2. The Trump administration has cut funding for efforts to sign people up for insurance.

Administration officials announced earlier this month major cuts to the "navigator" program, which provides funding to community groups that guide people through the complex task of signing up for health insurance through the online marketplaces. Some groups are losing more than 90 percent of their budgets.

The cuts have forced many groups to lay off workers just before open enrollment begins and to limit the areas they serve.

3. The 2018 enrollment period is half the length of 2017's, and now it will be shorter still.

Trump officials are also slashing by 90 percent the advertising budget that reminds people about open enrollment and how to sign up — from $100 million to $10 million.

Those cuts are even more significant this year because for the first time since the law's implementation, open enrollment starts in November, rather than December, and lasts only 45 days.

"Most people don't know the open enrollment dates, and they don't know that the deadline this year is Dec. 15, not Jan. 31, like last year," wrote Lori Lodes, who ran outreach for the ACA in the Obama administration, in a recent op-ed for Vox.

Trump administration officials said they don't think advertising is cost-effective, but Lodes wrote that "my office produced reams of data that proved the overall effectiveness of outreach advertising."

Additionally, HHS announced late last week that it will shut down HealthCare.gov for maintenance from 12 a.m. to 12 p.m. every Sunday during open enrollment, except for Dec. 10 – a step critics say could further undermine enrollment efforts.

4. The Trump administration is dragging its feet on giving states flexibility to stabilize their markets.

Back in March, Health and Human Services Secretary Tom Price and Centers for Medicare & Medicaid Services chief Seema Verma, who oversees the ACA, sent a letter to states encouraging them to use the law's waiver process to improve the functioning of their individual insurance markets. In particular, they suggested states could create "reinsurance" programs that would help lower premiums by providing a payment mechanism for the most expensive patients.

But when Minnesota took up that invitation, the administration delayed its response. When it finally did grant permission last week, HHS also informed the state that it will lose significant funding for a program that provides insurance to the state's low-income residents.

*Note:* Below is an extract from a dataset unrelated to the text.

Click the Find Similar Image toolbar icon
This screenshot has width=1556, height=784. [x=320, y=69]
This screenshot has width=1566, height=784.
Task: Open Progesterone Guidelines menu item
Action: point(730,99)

Gov. Mark Dayton, a former Democratic senator, said in a letter to Price that "we have now been informed that Minnesota would lose more federal Basic Health Plan funding than we would receive in federal support for reinsurance," and described the entire waiver process as "nightmarish."

5. Republicans could take another shot at a full overhaul next year — or even this year.

While the acknowledgment that the GOP lacks the votes to overhaul the health law means an immediate vote will not happen, the Republicans have potentially two more shots to try to pass a bill with a simple majority vote.

What triggers the ability to pass a bill in the Senate without threat of filibuster is a formal budget resolution. Republicans have still not passed a budget resolution for fiscal 2018, which begins Oct. 1. The upcoming resolution is expected to call for a major tax cut bill. Some Republicans, notably Graham himself, have suggested adding health language to that resolution, which would be allowed.

But that would complicate efforts for both bills.

More likely is that Republicans could try again for a health overhaul via its fiscal 2019 budget resolution, which is due next April. That would leave them only a few months before the 2018 elections. Still, it's possible, particularly if they can use the time to reach consensus.

That is clearly what sponsors of the latest GOP bill have in mind.

"We're on a path to pass" his bill, Graham told reporters. "It's just a matter of when. It will be in this Congress, under a better process."


Kaiser Health News, a nonprofit health newsroom, is an editorially independent part of the Kaiser Family Foundation.